Vitukutuku Mueja, a Himba parent, views education as unimportant compared to tending to livestock. He argues that his children only need to attend school to learn basic literacy skills, questioning why he should pay someone else to look after his cattle when his children can do the job. Mueja insists that outsiders should respect the Himba people’s traditions and way of life, as they do not interfere with those of others.
Teachers in the Himba area, such as Vitiku Mbumburu, express concern about the lack of interest in education among the community, leading to high rates of absenteeism. Many Himba children spend weeks or months looking after livestock, particularly during the dry summer months when they search for grazing pastures in other areas. Despite efforts by teachers, government, and other organizations to promote school attendance, progress remains limited.
Dr. Kletius Likuwa, a Namibian historian and senior researcher, believes that the Himba and other cultures have no choice but to embrace global changes. He suggests that traditions and cultures will inevitably be influenced and modified to fit the era in which people live. Likuwa emphasizes the need for a new curriculum that respects both past and present cultures, striking a balance between preserving valuable traditions and fostering progressive practices.

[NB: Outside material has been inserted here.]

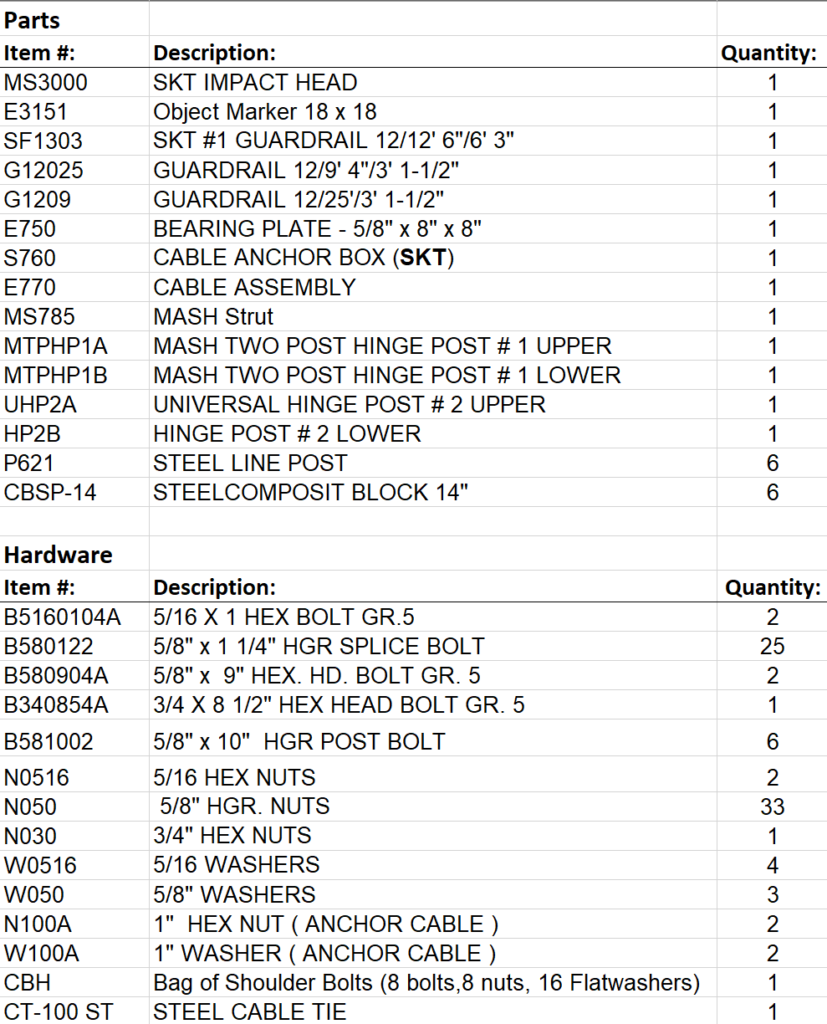Click the MASH Strut description cell

click(x=214, y=317)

Tjikunda Katjina Kulunga, a founding member of the Namibia Indigenous People’s Advocacy Platform, believes that the Himba community must find a balance between preserving their traditions and evolving with the rest of the world. He acknowledges the positive impact of modern society on the Himba people, such as improved access to hospitals, modern services, and education. Kulunga sees a gradual shift in the community’s attitude towards education, partly driven by the loss of livestock due to persistent droughts.
He predicts that the Himba culture, like many other Namibian cultures, will undergo significant transformation, with authentic traditional attire and cultural norms diminishing over time. Instead, a modernized version of Himba life will emerge, incorporating elements that align with contemporary lifestyles. Kulunga and Ndundu both believe that change is inevitable, and they highlight positive signs of the Himba youth embracing new norms, such as covering their bodies when wearing traditional attire, signalling a willingness to adapt to global standards.

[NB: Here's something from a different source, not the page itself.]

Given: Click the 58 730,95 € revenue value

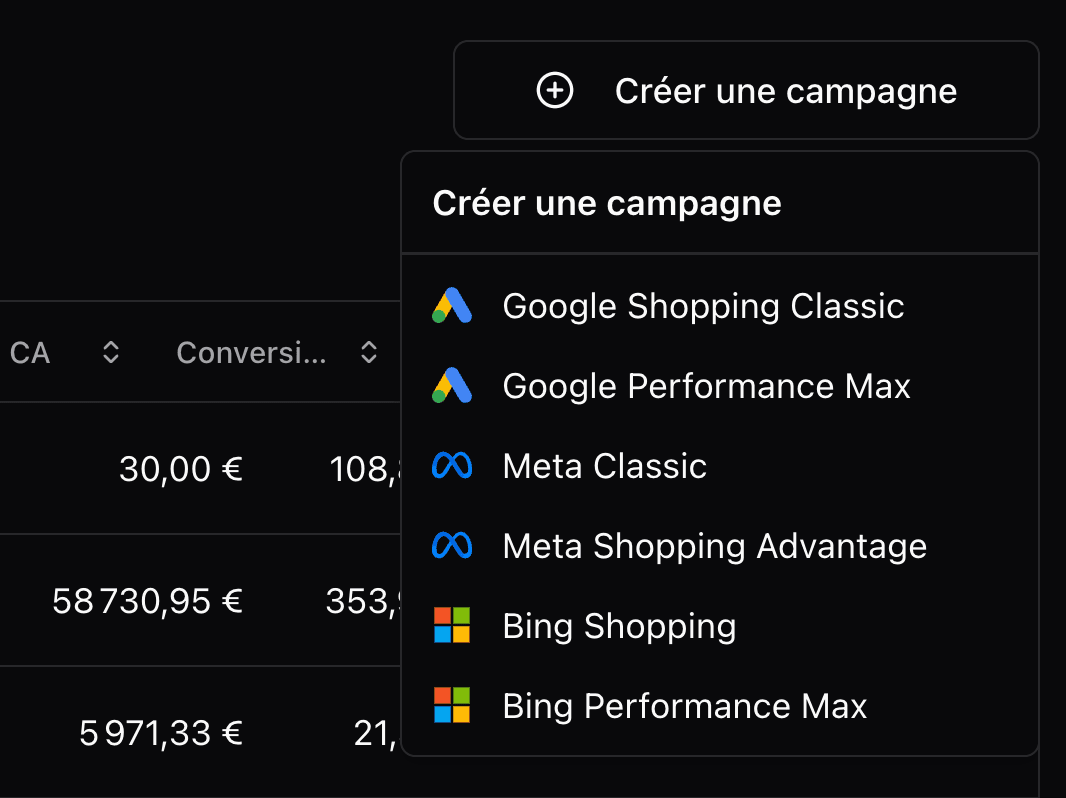Looking at the screenshot, I should (147, 600).
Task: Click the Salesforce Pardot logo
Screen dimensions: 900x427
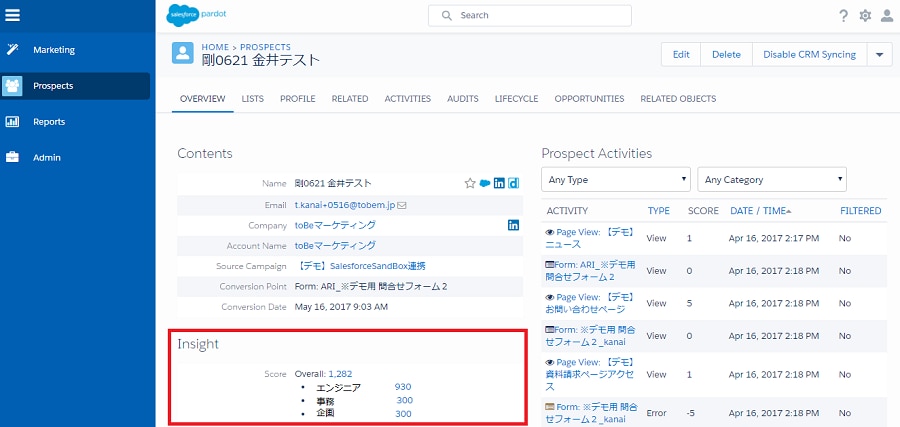Action: tap(196, 15)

While the Himba people face challenges in navigating the impact of technology on their culture, there is room for optimism. As interactions and exchanges with other groups become more frequent, the Himba youth are gradually shedding rigid approaches and embracing aspects of modern life. This cultural evolution, accompanied by improved access to education and changing societal dynamics, offers hope for a future where the Himba people can preserve their unique heritage while embracing the opportunities and advancements of the modern world.